* **What the task asks**
Return the records exactly as they stand, and keep the pictures out of the copy.

[Saved entries]
*** Begin section ***

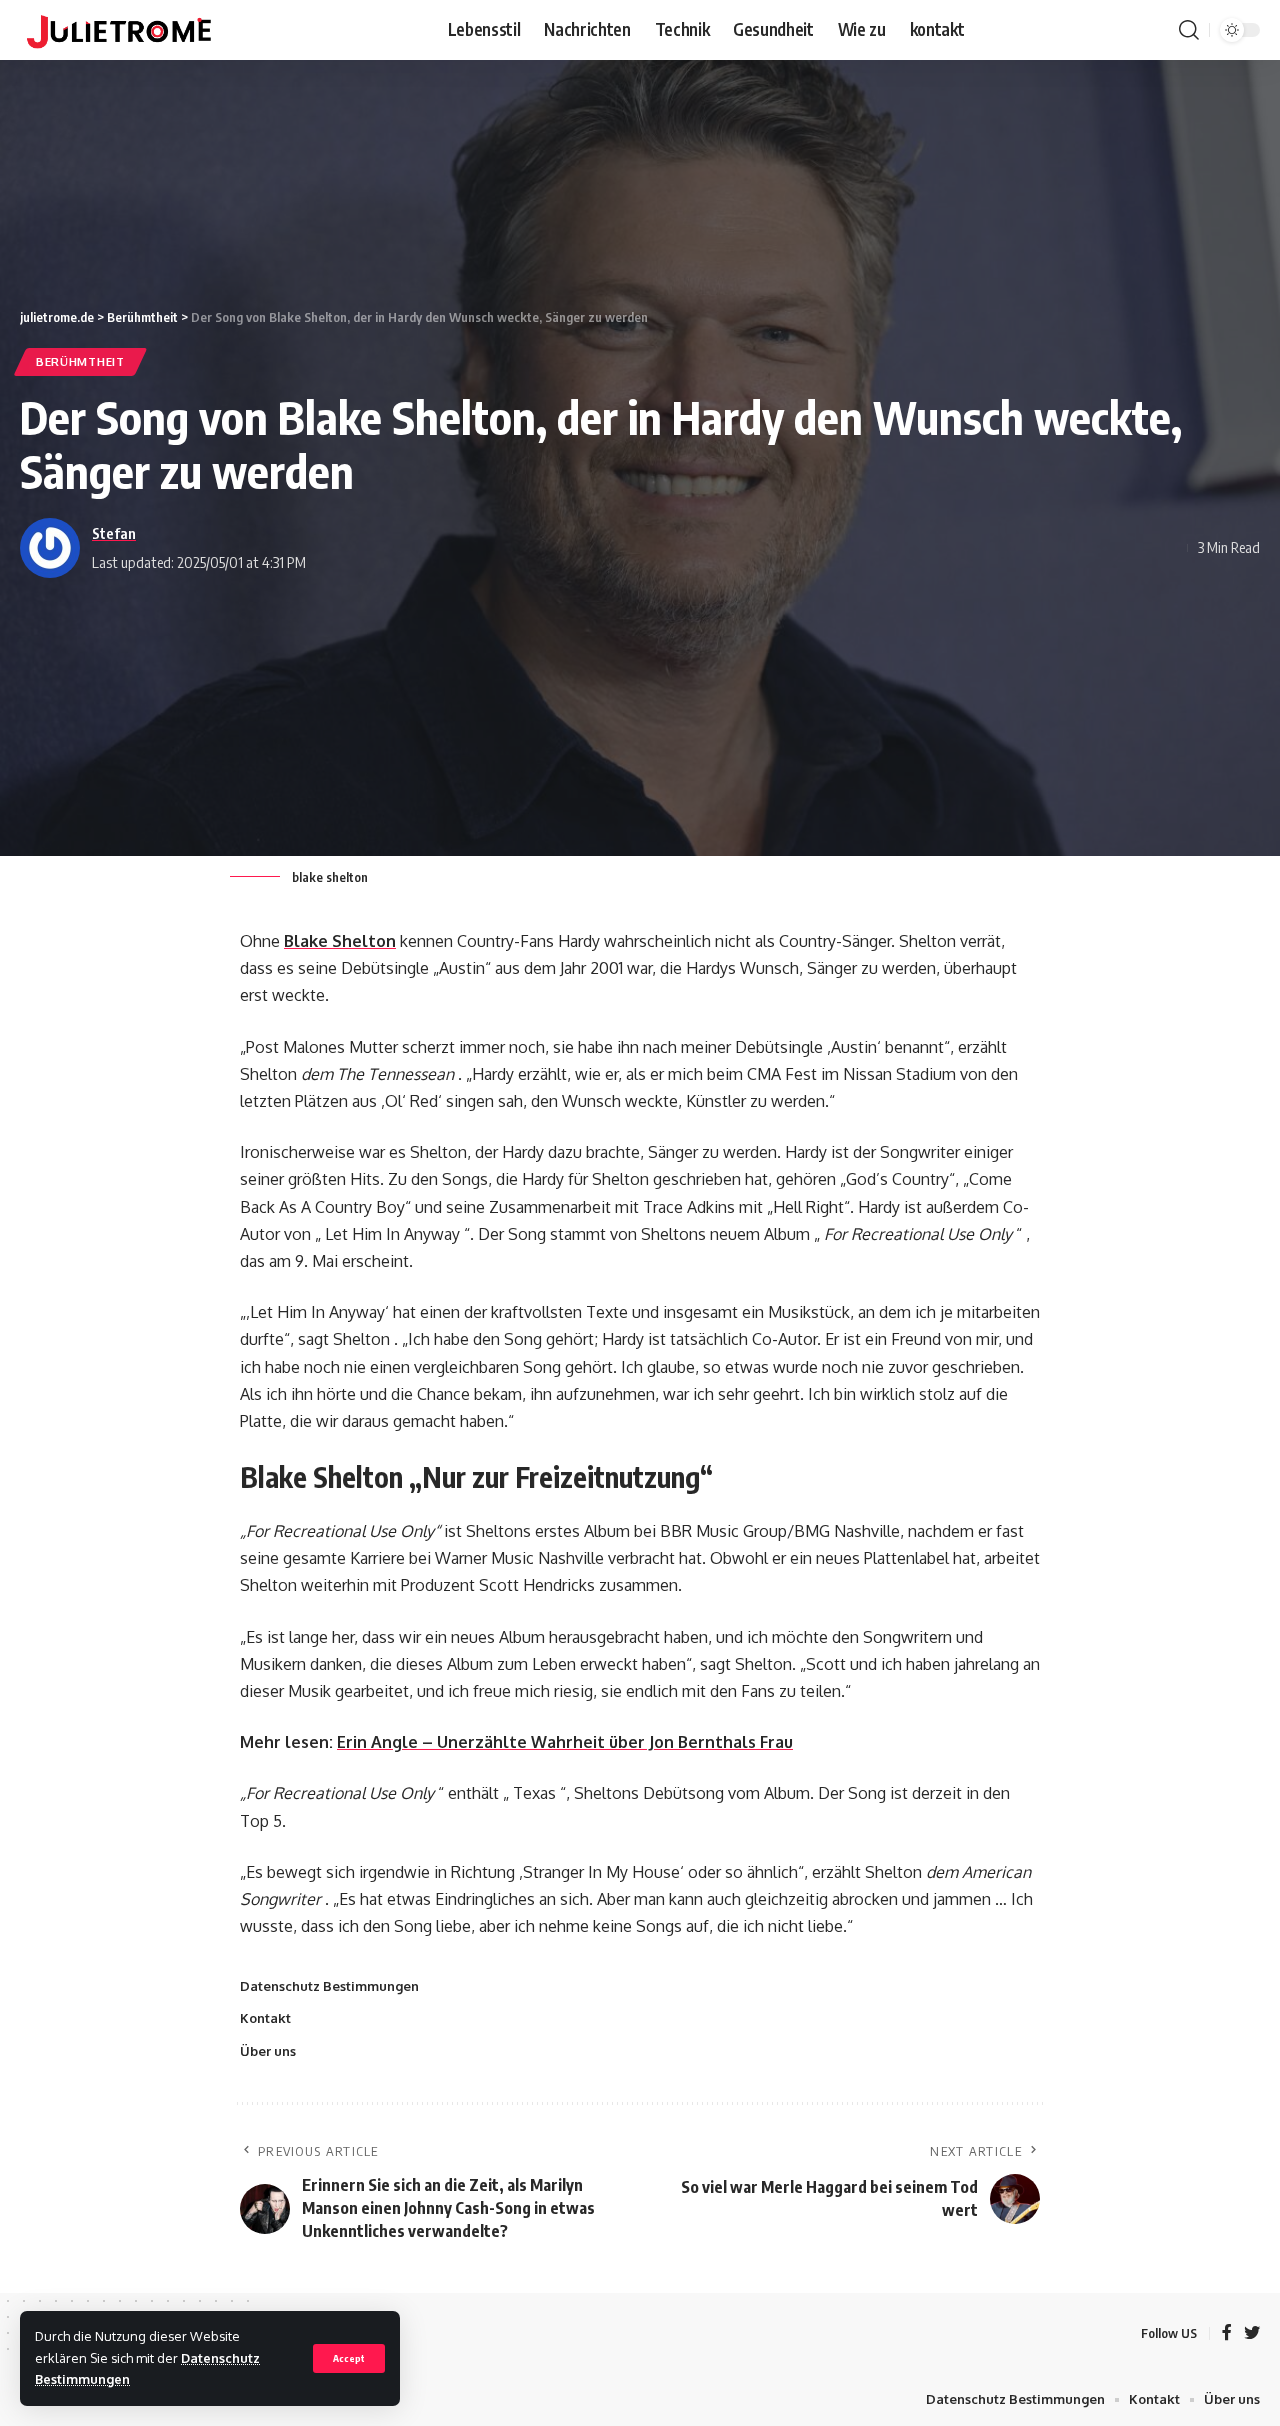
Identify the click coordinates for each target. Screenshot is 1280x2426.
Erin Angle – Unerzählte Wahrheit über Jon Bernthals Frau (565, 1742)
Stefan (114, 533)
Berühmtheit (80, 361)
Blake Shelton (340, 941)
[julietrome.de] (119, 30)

*** End section ***

* **Task response**
Identify the click coordinates for each target. Screenshot is 1280x2426.
Erin Angle – Unerzählte Wahrheit über Jon Bernthals Frau (565, 1742)
Stefan (114, 533)
Berühmtheit (80, 361)
Blake Shelton (340, 941)
[julietrome.de] (119, 30)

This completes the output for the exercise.